In my very-much-so imperfect Hindi what I have been pushing for with my colleagues and with committee members alike is for a more pro-active stance in seeing that health facilities provide what is needed. “­Dekho, apne aap kuch nahin hota. Thora sa dabana, thora sa hilana, phir kuch ho jayega. Agar log awaaz nahin uthayenge toh sarkar sochegi ki subkuch thik hai. Koi dikkhet nahin hai. Aur ye jhagara ke baath nahin hai. Ye apka adhikar hai. Aur ye main nahin bol raha hun, CHIRAG nahin bol raha hai, sarkar bol rahi hai ye sare subidha hona. Humen sirif dekhna kya hai or kya nahin hai. Phir is jankari ke saath hum kuch kar sakhate hai” (“Look, nothing happens on it’s own.
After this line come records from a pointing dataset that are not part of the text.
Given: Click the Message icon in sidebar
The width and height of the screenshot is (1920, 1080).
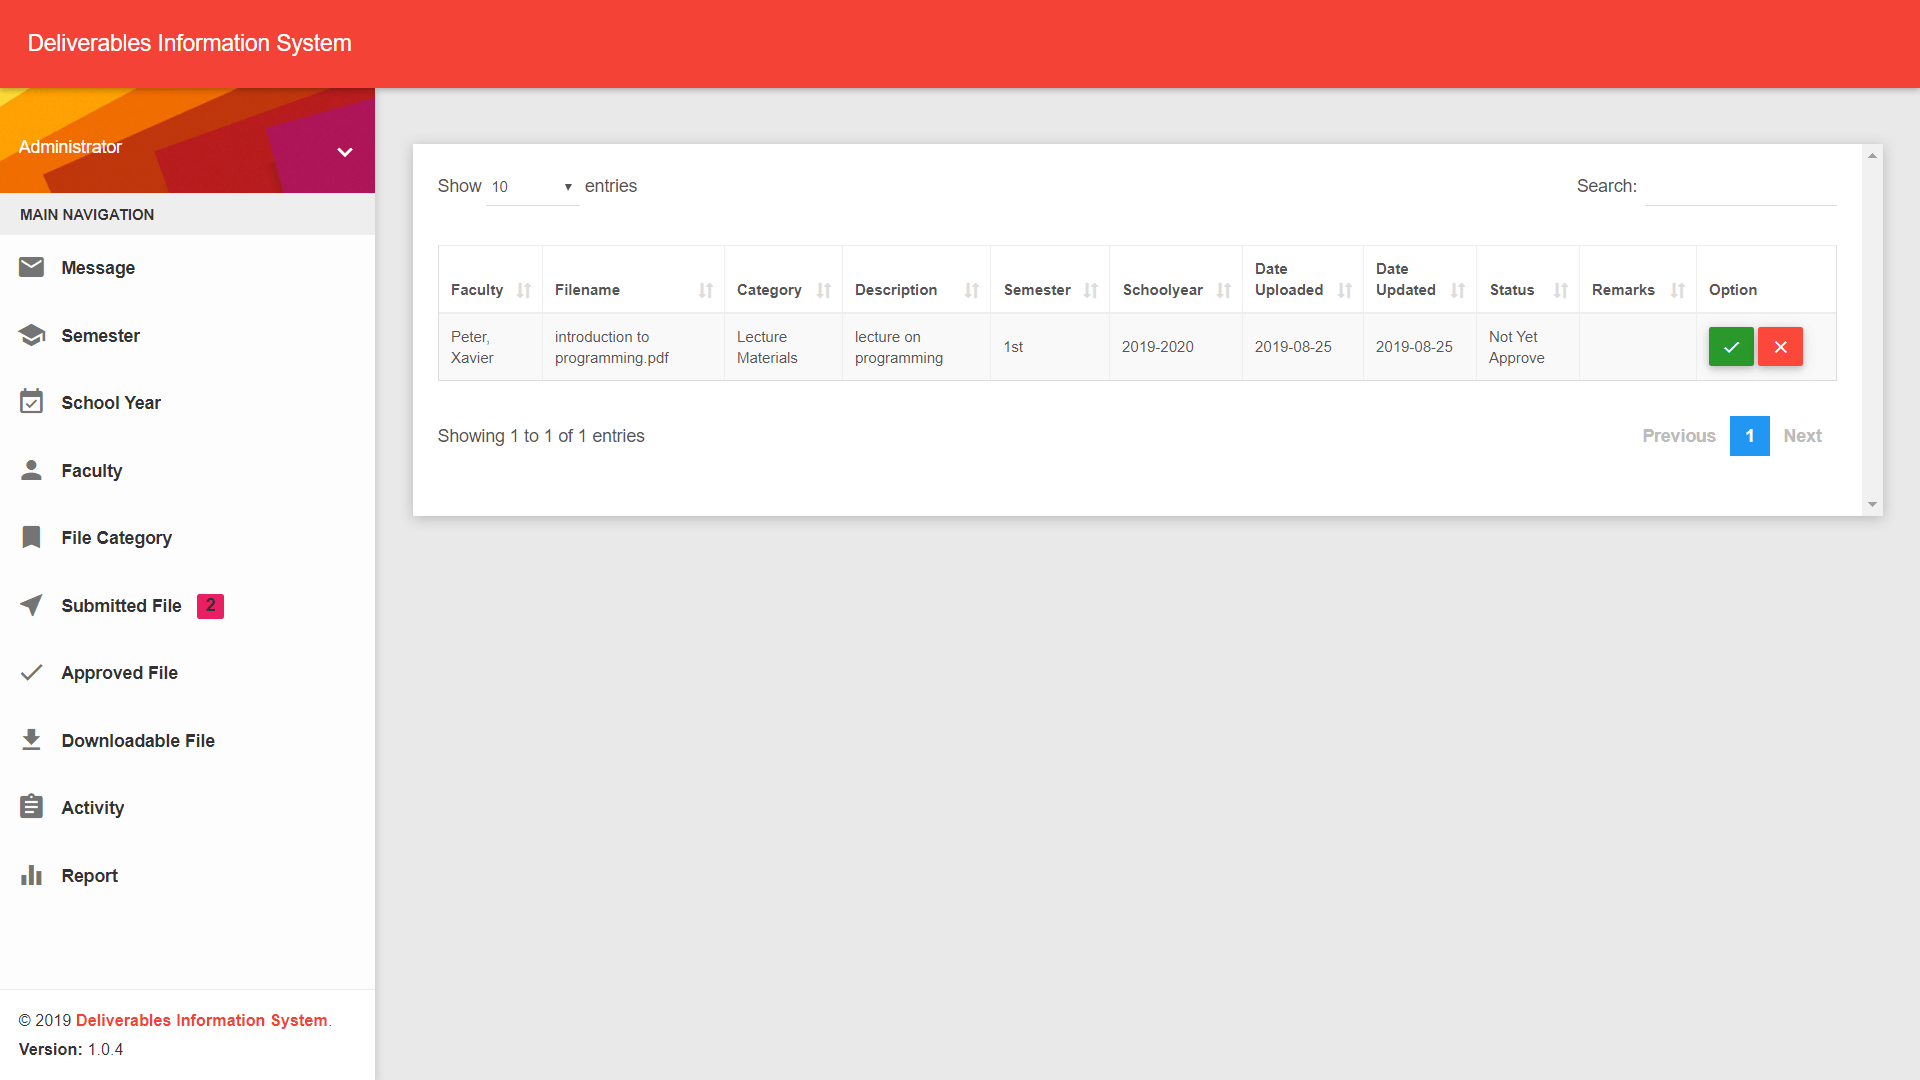Looking at the screenshot, I should 32,268.
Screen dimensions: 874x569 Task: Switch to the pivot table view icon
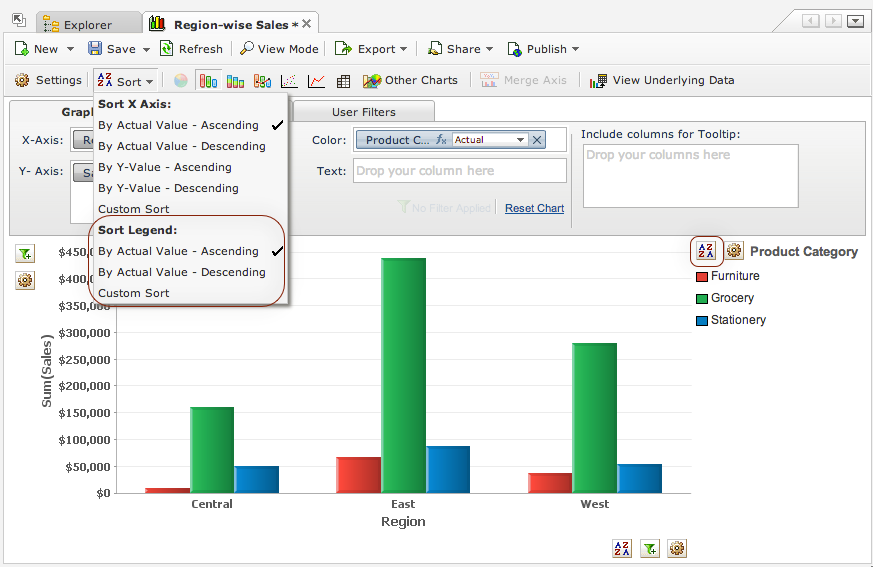(343, 81)
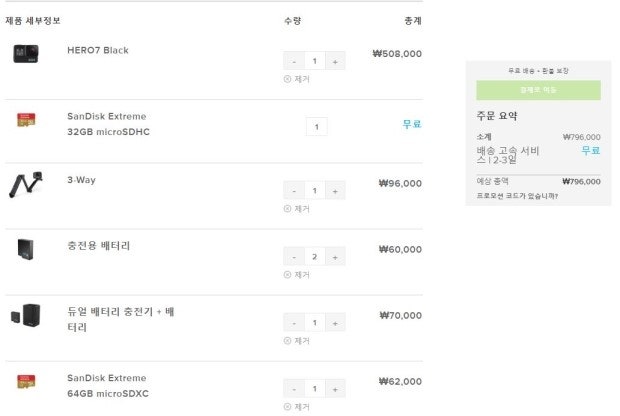Remove HERO7 Black from cart
This screenshot has height=416, width=620.
pos(296,79)
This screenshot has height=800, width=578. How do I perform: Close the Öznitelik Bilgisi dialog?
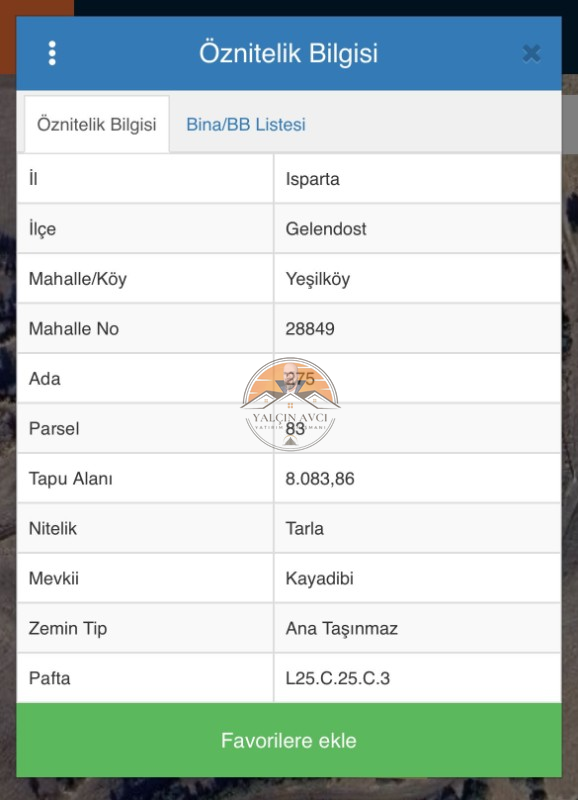(532, 53)
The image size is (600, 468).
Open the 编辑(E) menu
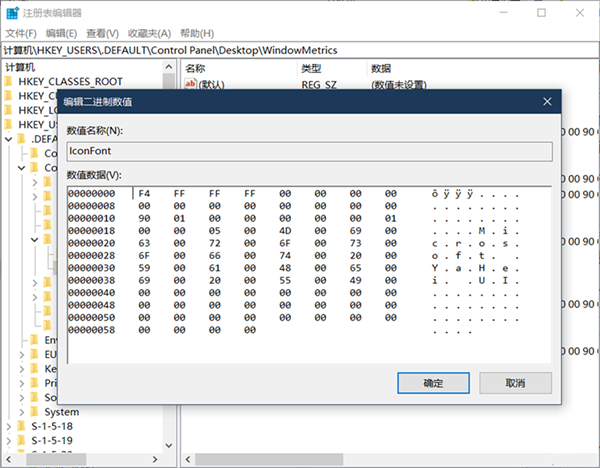[x=63, y=33]
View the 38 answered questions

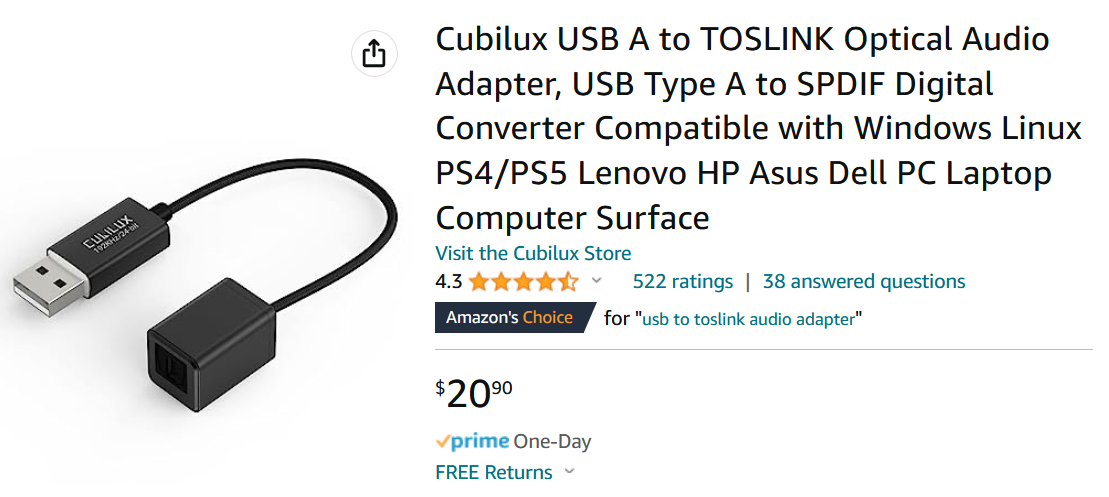[x=864, y=282]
You have to put a little pressure then things will happen. If people don’t raise their voice the government will think everything is fine. There’s no problem. And this isn’t about fighting. These are your rights. And I am not saying these facilities should be there, CHIRAG isn’t saying it, the government is saying all these facilities should be there. We’re just seeing what’s there and what’s not. Then with this information we can do something”). And so these visits have been planned. At this point it’s not entirely clear if it all will go as planned (but rarely is it ever). What happens from here and how successful this campaign will be are still to be determined – both in the short term and in the long run. Stay tuned though, and I’ll try and keep you posted.
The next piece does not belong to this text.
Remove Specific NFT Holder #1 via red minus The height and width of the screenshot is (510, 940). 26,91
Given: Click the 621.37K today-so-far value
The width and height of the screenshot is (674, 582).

So when my friend and colleague Manish points out that this approach I am encouraging is “activism”, I don’t know what to think. Maybe he’s right. But what are we talking about here? We’re talking about people following up on what is guaranteed to them. We’re talking about be able to have your blood pressure or hemoglobin count checked. We’re talking about pregnant women having access to Iron Folic Acid tablets, and communities being able to purify water with chlorine tablets. The ability to perform a safe delivery outside of a hospital, in an area where the majority of deliveries still happen at home. We’re talking about access to the basics. What I do know is that the background I am coming from is one of student organizing and social justice activism (in Washington DC and more so the surrounding suburbs, a context that is completely different from where I find myself now). And Manish is right when he goes on to say that it’s not necessarily the approach people are use to, but lets not forget that this is also the land of the Chipko movement and of Mahila Mangal Dal.

In any case, it’s been one way I have found myself engaging in my project and trying to build something here. Aside from being slow, and frustrating at times, there are moments where these ideas can also be exciting. Amongst communities and committees interest has been sparked and that spark has led to a little excitement from time to time of my own. It’s exciting to feel the potential of panchayats organizing around issues they haven’t normally done so in the past. Traditionally in this region panchayats have focused on physical development –building roads, sidewalks, and water tanks. Soft-development areas like health or education are relatively new, uncharted territory. This is the first time in this region that panchayats and communities are coming together in this way to address health. It’s been reassuring to see the priority women’s health has taken in this process, as issues of leucorrhoea, anemia, and maternal health, have been recognized as issues that must be addressed. What is more encouraging is that men have been active in identifying women’s health issues and pushing for them to be tackled in what remains a rather patriarchical society. And the moments I am able to see my work and time here through this lens, it’s pretty cool. To be a part of this course, though still in the opening steps, in a process that will take years and years. And it’s meaningful to me to be doing it here, however small my contribution in the larger picture, in rural India. In this corner of the world, in this place, which over the past so many months has become familiar. And if I may remind you, it is health we’re addressing, a fundamental human right, and a fundamental human need.